Provided passage =
[Begin]
Heart From the Heartland: Peace Corps Is Special Tradition at Wisconsin
The New York Times, May 11, 2005
by Samuel Freedman

MADISON, Wisc. - Four hundred miles deep into the North African desert, Jim Doyle gathered the bundle of aerograms and month-old magazines that were his link to a former world, the one he had left behind to join the Peace Corps. This particular day in November 1967, the mail carried news about his college campus and hometown, the University of Wisconsin in Madison. There had been a protest against the Vietnam War, specifically a blockade against recruiters for the company that made napalm, and it had ended with tear gas, billy clubs, arrests and demonstrators taunting cops with cries of "Sieg heil!"

Even at such a distance, Mr. Doyle could not call himself entirely surprised. In his senior year, he had seen the university's radicals shout down Senator Edward M. Kennedy. This was the brother of the president who had created the Peace Corps, and who before that was the presidential candidate a 14-year-old Jim had met on a campaign stop in Madison. "I understand you play shortstop," John F. Kennedy had said, having been well-briefed about the son of a prominent local politician.
[End]
Data excerpts =
[Begin]
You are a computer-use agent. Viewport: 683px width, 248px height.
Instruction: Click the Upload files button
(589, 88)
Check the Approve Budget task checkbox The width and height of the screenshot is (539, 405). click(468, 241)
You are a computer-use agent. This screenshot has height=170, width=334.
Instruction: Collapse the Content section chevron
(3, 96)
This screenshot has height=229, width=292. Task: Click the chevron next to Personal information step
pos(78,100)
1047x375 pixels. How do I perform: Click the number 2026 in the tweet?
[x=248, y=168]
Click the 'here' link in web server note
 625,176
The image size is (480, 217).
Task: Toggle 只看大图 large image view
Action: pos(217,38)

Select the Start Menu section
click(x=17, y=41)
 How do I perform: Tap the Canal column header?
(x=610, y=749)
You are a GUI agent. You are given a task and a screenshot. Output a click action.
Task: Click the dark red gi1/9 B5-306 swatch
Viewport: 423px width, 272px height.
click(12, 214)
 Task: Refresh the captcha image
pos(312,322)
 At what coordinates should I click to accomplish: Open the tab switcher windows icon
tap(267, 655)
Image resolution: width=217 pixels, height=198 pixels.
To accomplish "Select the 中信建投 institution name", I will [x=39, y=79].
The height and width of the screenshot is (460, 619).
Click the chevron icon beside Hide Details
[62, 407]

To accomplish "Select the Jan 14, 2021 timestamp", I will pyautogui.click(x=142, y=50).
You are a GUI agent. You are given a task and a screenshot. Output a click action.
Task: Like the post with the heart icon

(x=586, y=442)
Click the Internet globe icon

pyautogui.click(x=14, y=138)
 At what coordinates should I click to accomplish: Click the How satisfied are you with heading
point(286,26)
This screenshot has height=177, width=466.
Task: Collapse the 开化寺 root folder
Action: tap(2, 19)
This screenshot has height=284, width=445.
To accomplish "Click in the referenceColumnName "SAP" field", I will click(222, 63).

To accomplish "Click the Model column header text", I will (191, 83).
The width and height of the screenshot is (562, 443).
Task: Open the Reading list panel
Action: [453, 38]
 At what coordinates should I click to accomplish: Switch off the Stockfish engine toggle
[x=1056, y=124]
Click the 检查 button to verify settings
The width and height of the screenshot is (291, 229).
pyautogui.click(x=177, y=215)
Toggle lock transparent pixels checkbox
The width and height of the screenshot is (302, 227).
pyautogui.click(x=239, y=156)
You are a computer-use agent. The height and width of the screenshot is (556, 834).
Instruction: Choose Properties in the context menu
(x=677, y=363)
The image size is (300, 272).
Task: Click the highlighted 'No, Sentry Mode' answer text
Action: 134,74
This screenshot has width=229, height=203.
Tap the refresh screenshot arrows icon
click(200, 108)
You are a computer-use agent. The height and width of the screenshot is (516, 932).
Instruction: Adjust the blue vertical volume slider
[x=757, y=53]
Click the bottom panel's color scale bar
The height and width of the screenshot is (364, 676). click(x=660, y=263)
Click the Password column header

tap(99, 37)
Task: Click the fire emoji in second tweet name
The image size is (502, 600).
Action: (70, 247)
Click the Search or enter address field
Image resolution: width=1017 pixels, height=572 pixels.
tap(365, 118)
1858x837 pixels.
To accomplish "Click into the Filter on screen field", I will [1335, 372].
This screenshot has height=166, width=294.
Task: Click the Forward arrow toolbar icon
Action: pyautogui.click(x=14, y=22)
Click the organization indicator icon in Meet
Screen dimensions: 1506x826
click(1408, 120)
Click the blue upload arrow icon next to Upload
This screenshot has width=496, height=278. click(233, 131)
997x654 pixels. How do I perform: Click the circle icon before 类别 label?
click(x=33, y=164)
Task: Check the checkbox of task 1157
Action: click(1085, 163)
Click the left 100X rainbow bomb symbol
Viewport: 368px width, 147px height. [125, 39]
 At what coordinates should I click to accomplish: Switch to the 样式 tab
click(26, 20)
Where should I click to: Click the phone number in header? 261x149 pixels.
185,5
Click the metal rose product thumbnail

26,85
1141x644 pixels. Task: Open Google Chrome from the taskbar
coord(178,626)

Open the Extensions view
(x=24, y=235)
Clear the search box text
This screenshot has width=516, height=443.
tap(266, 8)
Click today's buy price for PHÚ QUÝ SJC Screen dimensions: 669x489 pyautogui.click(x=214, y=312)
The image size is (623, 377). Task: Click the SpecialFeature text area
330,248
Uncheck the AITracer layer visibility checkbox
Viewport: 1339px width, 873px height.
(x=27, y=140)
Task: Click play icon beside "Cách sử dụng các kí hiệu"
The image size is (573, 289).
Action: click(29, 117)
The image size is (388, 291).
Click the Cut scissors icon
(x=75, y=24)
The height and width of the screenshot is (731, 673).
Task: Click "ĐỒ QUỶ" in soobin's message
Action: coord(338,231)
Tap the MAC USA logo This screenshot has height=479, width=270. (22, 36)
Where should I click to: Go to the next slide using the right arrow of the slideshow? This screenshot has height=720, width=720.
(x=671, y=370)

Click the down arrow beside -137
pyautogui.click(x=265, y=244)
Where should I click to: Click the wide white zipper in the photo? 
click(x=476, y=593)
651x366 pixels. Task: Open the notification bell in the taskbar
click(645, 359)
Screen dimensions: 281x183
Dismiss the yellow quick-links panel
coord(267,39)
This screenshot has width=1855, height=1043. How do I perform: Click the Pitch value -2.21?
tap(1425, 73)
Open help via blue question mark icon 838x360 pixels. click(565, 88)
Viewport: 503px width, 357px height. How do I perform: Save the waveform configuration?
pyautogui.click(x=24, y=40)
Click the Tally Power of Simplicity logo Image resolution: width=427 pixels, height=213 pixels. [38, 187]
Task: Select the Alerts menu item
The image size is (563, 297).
[End]
Problems to solve =
**A)** According to the Peace Corps article, in what month and year did the mail bring Jim Doyle news of the protest in Madison?
**B)** Carry on with the Peace Corps article, beginning after its final sentence.

Written answers =
**A)** November 1967.

**B)**
Now the erstwhile shortstop was teaching English in a village school in Tunisia, encountering people who went six months without meat, who lived in caves, who had never had a day of formal education. It all made for an acute contrast with the turbulence back home, the same idealistic impulse that he felt being applied in a different, newly confrontational way.

"We volunteers would talk about this endlessly," Mr. Doyle recalled. "Is there a responsible way to change the world? What were we doing? Were we wasting our time? Were we making any difference?"

Decades later, Mr. Doyle has his answer. The would-be revolutionaries of Madison reached their crescendo with the bombing of a military research center in 1970, which succeeded only in killing a physicist who opposed the American intervention in Vietnam. That scientist's death was to the antiwar movement what the 1969 Altamont concert, where four attendees died, was to rock 'n' roll -- an end to innocence, or at least to the pretense of it.

Meanwhile, the Peace Corps has thrived in Madison, outlasting not only the trendy, occasionally lethal leftism of the counterculture but the apolitical cynicism that gripped so many colleges in its wake and, most recently, the contempt for the United States government in much of the world.

As the governor of Wisconsin, Mr. Doyle counts himself among 2,654 alumni of the Madison campus to have served in the Peace Corps. (The state's first lady, Jessica Laird Doyle, is another.) That number places the school second only to the University of California, Berkeley, as a generator of volunteers. For each of the last 10 years, Wisconsin has supplied the most entrants of any college or university, roughly 130 annually, some of whom will be graduating this weekend and decamping for Ghana or Turkmenistan soon thereafter.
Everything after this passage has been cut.